#### DIRECTIONS
Please reproduce verbatim the lines below, from the first through the one with "[tab] (644, 771)".

[EXERCISE INPUTS — start]

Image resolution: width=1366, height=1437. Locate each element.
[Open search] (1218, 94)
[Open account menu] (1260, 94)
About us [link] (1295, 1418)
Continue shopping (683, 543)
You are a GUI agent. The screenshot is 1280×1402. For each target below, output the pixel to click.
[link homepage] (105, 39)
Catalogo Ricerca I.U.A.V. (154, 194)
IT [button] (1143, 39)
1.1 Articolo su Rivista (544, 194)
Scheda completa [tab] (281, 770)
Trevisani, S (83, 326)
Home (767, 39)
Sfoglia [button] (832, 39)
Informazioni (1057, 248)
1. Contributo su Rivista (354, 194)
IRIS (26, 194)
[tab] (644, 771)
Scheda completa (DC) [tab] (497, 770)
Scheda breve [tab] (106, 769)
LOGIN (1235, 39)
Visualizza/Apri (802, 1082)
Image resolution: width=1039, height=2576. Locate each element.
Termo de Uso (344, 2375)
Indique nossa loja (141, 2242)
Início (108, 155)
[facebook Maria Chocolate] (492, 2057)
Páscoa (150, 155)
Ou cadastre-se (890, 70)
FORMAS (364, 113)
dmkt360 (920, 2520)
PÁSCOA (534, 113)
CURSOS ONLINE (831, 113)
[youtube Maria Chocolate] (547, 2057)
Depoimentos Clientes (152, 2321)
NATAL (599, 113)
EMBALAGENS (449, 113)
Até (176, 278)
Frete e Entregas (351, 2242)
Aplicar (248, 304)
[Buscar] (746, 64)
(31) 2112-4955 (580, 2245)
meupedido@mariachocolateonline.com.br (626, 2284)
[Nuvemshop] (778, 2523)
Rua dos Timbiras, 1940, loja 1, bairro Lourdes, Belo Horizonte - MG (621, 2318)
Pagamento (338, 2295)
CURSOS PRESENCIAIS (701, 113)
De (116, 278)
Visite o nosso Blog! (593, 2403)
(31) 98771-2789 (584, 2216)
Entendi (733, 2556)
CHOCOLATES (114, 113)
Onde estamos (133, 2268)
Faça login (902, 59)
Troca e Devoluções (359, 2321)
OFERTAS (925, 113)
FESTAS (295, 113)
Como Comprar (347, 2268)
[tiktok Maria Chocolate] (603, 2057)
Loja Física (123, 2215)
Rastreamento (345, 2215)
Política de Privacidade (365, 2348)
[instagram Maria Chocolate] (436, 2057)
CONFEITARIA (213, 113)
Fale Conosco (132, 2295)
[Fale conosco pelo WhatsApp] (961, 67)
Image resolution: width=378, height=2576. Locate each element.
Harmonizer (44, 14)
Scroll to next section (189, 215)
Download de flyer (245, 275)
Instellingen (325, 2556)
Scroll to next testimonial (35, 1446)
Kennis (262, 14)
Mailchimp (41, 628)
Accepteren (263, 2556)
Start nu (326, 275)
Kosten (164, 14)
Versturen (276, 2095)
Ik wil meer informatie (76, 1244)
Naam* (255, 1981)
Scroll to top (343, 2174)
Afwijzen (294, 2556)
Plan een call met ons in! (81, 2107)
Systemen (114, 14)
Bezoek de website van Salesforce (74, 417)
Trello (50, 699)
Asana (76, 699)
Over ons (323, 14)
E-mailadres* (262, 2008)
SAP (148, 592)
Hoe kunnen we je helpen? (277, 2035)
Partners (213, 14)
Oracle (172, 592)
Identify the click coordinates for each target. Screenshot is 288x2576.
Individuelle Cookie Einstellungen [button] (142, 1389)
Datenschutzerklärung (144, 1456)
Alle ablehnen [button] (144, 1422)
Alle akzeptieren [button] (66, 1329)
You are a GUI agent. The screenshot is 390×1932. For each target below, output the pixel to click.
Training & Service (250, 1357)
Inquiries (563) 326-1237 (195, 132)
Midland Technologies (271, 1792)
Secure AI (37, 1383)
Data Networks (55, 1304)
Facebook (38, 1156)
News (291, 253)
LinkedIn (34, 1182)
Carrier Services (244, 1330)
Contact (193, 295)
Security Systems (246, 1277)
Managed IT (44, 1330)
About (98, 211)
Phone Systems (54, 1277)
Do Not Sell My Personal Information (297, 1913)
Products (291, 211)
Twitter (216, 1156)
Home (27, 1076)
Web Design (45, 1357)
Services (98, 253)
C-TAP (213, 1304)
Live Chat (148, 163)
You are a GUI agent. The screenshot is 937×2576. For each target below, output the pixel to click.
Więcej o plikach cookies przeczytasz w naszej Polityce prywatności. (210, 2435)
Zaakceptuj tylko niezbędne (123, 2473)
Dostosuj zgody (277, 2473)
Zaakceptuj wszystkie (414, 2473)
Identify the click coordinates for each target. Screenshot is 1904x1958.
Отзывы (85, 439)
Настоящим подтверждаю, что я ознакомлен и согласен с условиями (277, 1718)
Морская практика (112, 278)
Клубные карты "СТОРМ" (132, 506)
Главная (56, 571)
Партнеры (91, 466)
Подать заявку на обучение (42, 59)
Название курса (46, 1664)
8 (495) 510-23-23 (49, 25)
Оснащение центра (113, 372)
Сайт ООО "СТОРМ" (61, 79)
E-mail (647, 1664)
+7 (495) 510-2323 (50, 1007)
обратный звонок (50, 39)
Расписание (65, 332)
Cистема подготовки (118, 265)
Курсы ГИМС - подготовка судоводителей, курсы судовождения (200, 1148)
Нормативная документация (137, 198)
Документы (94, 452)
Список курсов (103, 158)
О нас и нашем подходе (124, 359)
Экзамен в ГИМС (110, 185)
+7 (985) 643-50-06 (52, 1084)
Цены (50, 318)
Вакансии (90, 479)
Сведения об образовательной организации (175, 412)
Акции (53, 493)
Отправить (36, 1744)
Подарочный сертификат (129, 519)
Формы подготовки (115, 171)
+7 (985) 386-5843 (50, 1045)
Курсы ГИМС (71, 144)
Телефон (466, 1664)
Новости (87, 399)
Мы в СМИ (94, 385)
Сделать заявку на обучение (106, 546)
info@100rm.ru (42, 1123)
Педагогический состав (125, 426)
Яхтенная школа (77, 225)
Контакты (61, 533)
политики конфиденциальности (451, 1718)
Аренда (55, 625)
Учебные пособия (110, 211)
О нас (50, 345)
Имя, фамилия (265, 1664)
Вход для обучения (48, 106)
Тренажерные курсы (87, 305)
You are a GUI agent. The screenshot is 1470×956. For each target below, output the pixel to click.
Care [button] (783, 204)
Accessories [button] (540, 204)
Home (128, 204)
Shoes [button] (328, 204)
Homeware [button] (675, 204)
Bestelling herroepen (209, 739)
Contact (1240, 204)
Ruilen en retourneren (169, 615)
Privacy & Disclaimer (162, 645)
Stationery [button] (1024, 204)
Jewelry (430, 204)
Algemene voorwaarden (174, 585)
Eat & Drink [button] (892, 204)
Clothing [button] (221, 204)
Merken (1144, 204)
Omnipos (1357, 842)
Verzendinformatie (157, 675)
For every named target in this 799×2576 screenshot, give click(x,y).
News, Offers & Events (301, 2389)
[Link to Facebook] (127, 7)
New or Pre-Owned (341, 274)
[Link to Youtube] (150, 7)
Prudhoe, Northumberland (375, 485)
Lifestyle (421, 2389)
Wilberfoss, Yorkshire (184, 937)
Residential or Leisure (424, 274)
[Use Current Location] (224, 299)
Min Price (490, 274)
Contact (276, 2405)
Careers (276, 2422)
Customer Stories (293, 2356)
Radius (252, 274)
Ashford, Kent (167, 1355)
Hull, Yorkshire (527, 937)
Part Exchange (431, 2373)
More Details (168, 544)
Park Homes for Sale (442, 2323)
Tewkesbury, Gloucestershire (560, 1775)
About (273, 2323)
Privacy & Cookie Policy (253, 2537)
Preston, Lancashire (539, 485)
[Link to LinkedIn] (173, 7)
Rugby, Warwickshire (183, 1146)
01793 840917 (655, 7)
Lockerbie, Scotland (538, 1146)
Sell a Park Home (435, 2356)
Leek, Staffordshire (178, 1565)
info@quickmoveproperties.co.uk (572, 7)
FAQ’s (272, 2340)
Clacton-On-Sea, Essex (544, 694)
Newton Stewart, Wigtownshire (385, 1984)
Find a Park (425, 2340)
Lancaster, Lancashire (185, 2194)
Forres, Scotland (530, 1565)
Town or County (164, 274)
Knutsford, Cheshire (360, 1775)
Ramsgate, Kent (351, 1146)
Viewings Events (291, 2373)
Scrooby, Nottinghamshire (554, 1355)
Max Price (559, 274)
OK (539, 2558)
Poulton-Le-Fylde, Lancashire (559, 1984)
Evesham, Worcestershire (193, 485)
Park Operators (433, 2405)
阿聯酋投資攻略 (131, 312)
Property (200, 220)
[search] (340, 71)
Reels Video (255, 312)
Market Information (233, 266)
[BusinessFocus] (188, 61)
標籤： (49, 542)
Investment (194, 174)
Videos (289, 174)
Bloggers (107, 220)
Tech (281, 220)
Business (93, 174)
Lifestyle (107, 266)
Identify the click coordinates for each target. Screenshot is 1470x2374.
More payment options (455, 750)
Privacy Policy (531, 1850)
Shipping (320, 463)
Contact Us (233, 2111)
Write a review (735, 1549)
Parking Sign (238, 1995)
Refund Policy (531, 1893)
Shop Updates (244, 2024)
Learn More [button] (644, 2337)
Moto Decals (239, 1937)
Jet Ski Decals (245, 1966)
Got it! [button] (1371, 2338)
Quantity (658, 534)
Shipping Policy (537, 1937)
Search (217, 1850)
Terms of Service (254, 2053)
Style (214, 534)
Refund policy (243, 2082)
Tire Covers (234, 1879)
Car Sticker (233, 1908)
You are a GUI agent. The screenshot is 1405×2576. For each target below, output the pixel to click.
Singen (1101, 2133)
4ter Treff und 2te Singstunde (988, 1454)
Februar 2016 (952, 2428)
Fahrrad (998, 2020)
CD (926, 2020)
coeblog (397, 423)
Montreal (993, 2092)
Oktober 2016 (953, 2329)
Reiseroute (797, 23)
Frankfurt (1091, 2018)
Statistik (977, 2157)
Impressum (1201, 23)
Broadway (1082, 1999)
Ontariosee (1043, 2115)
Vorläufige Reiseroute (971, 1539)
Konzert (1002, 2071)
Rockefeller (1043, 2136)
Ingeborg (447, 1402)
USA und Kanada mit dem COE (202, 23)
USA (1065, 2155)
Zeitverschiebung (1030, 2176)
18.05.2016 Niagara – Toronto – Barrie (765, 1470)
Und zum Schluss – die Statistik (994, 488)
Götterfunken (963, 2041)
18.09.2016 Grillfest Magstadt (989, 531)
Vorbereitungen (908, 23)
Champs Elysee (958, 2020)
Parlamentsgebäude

[EXERCISE INPUTS — finish]

#### RESPONSE TO THE TASK
Image resolution: width=1366, height=1437. Locate each element.
[Open search] (1218, 94)
[Open account menu] (1260, 94)
About us [link] (1295, 1418)
Continue shopping (683, 543)
You are a GUI agent. The screenshot is 1280×1402. For each target below, output the pixel to click.
[link homepage] (105, 39)
Catalogo Ricerca I.U.A.V. (154, 194)
IT [button] (1143, 39)
1.1 Articolo su Rivista (544, 194)
Scheda completa [tab] (281, 770)
Trevisani, S (83, 326)
Home (767, 39)
Sfoglia [button] (832, 39)
Informazioni (1057, 248)
1. Contributo su Rivista (354, 194)
IRIS (26, 194)
[tab] (644, 771)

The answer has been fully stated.